Jeff Marquez of Costa Mesa was walking along the Avila harbor front with his 3- and 5-year-old children. "We had already booked the hotel in Pismo Beach when we heard about this, and we still came," Marquez said. "We were going to be spending most of our time in the hotel pool, and we still are."

The beaches that will be kept closed by the Port San Luis Harbor District until Wednesday, at least, are Avila Beach, Old Port Beach and Fishermen's Beach. The district's operations manager, Casey Nielsen, said the district was trying to get shark experts to indicate when swimming might be safe.

Members of the harbor commission were expected to talk about the issue at a meeting tonight.

"We're tentatively planning to open on Wednesday, but we may not, depending on what the commission decides," Nielsen said. "I don't think experts can say with any real certainty when it's safe."

Douglas Long, a marine mammal expert with the California Academy of Sciences in San Francisco, said there can be no such assurances.

"I'm always asked by authorities if they should close the beaches and for how long," he said. "There's always been white sharks. There will always be white sharks, since they are protected by law. We just cannot say what a white shark might or might not do."

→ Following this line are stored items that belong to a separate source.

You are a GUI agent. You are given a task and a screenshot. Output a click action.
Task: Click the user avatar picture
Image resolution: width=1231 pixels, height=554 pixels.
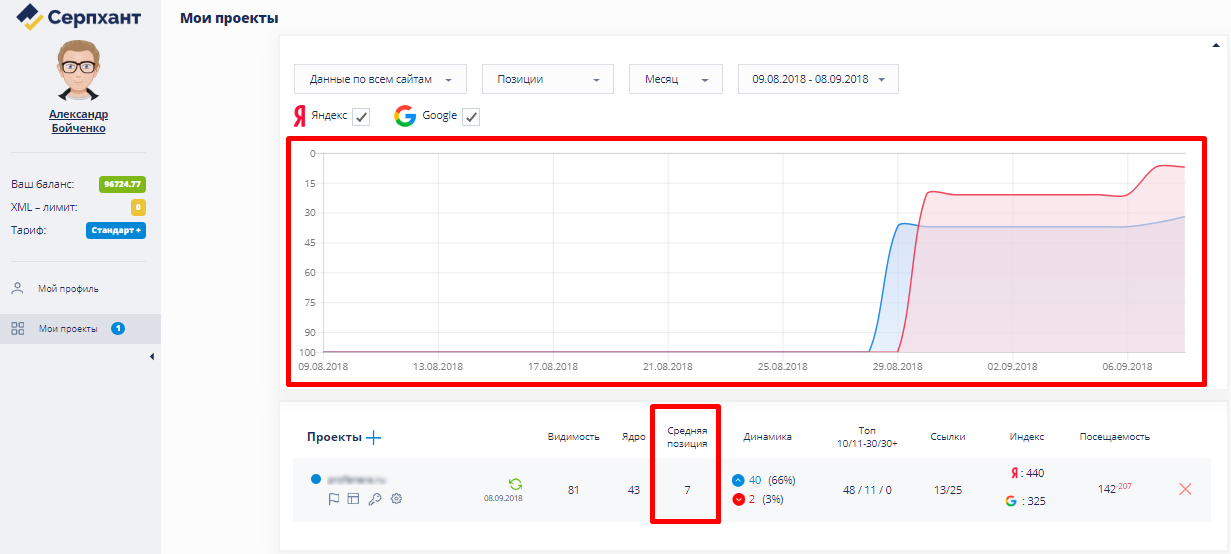click(78, 70)
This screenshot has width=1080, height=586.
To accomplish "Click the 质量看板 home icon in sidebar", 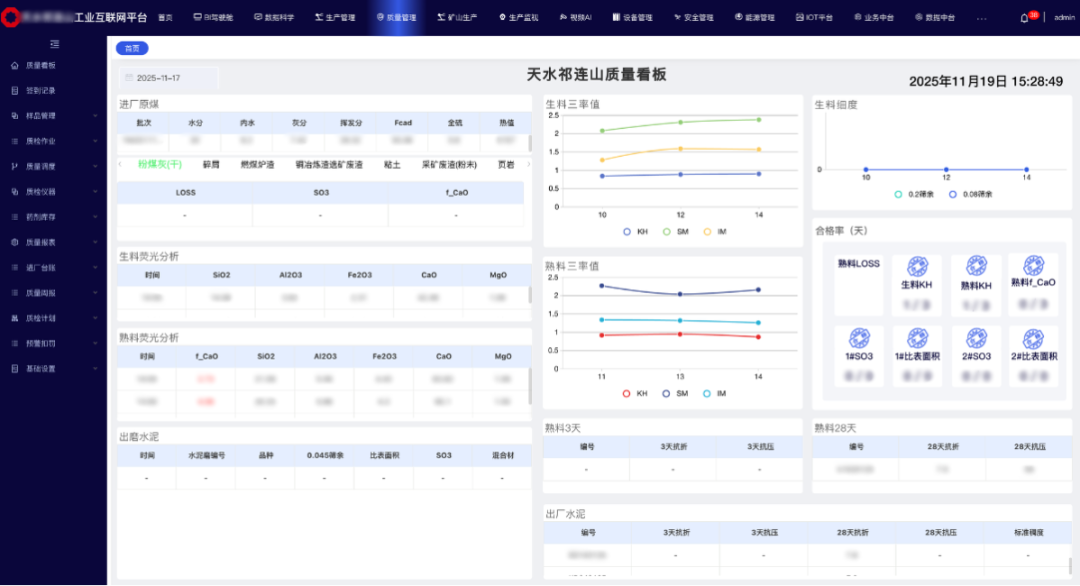I will (15, 65).
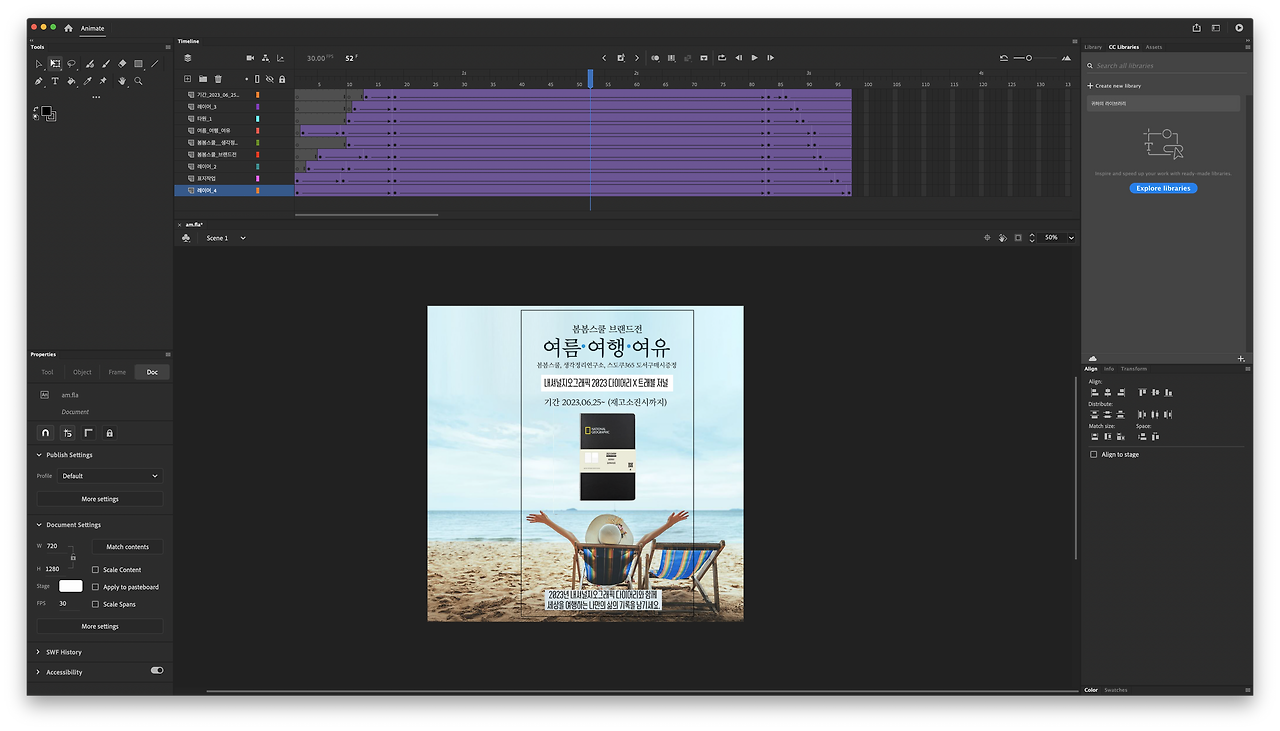Choose the Eraser tool
1280x731 pixels.
pyautogui.click(x=122, y=63)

A great white also recently was sighted off San Onofre State Park, where officials have posted a sign warning swimmers and surfers. The shark, as much as 15 feet long, has been seen 50 to 60 yards offshore, generally south of the nuclear power plant, said Joe Layng, a state lifeguard supervisor.

"One of our lifeguards saw it, and a couple of surfers have seen it," Layng said. "It's been kind of loitering out there."

In Avila, townspeople in many ways are just getting back on their feet after a multi-year cleanup by Union Oil Co. Unocal purchased most of the downtown area, tore down businesses and excavated the dirt in 1999, in one of the most expensive oil cleanups on the West Coast. Businesses started returning in 2000, but there are still some empty lots with approved plans for hotels and apartments.

While the beach reopened in 2000, some popular businesses didn't return until last year.

Steve Goodale is the general manager of the Old Custom House, a restaurant and tavern on the waterfront. He said that business usually slows this time of year, but that the local community puts on festivals to attract crowds.

"The traffic on the streets has definitely slowed down," Goodale said. "That definitely has to affect businesses. We just won't know how big of an impact it's going to have for a while. With Labor Day weekend, if there aren't big crowds, we'll know."

Some weren't dissuaded from going into the water.

"A bunch of restaurant workers from San Luis Obispo jumped off the pier last night and swam in," said Denise Kurtz, 46, from Bakersfield, who said she visits frequently because her mother has a mobile home nearby.

"The beach was packed here Sunday despite all of this."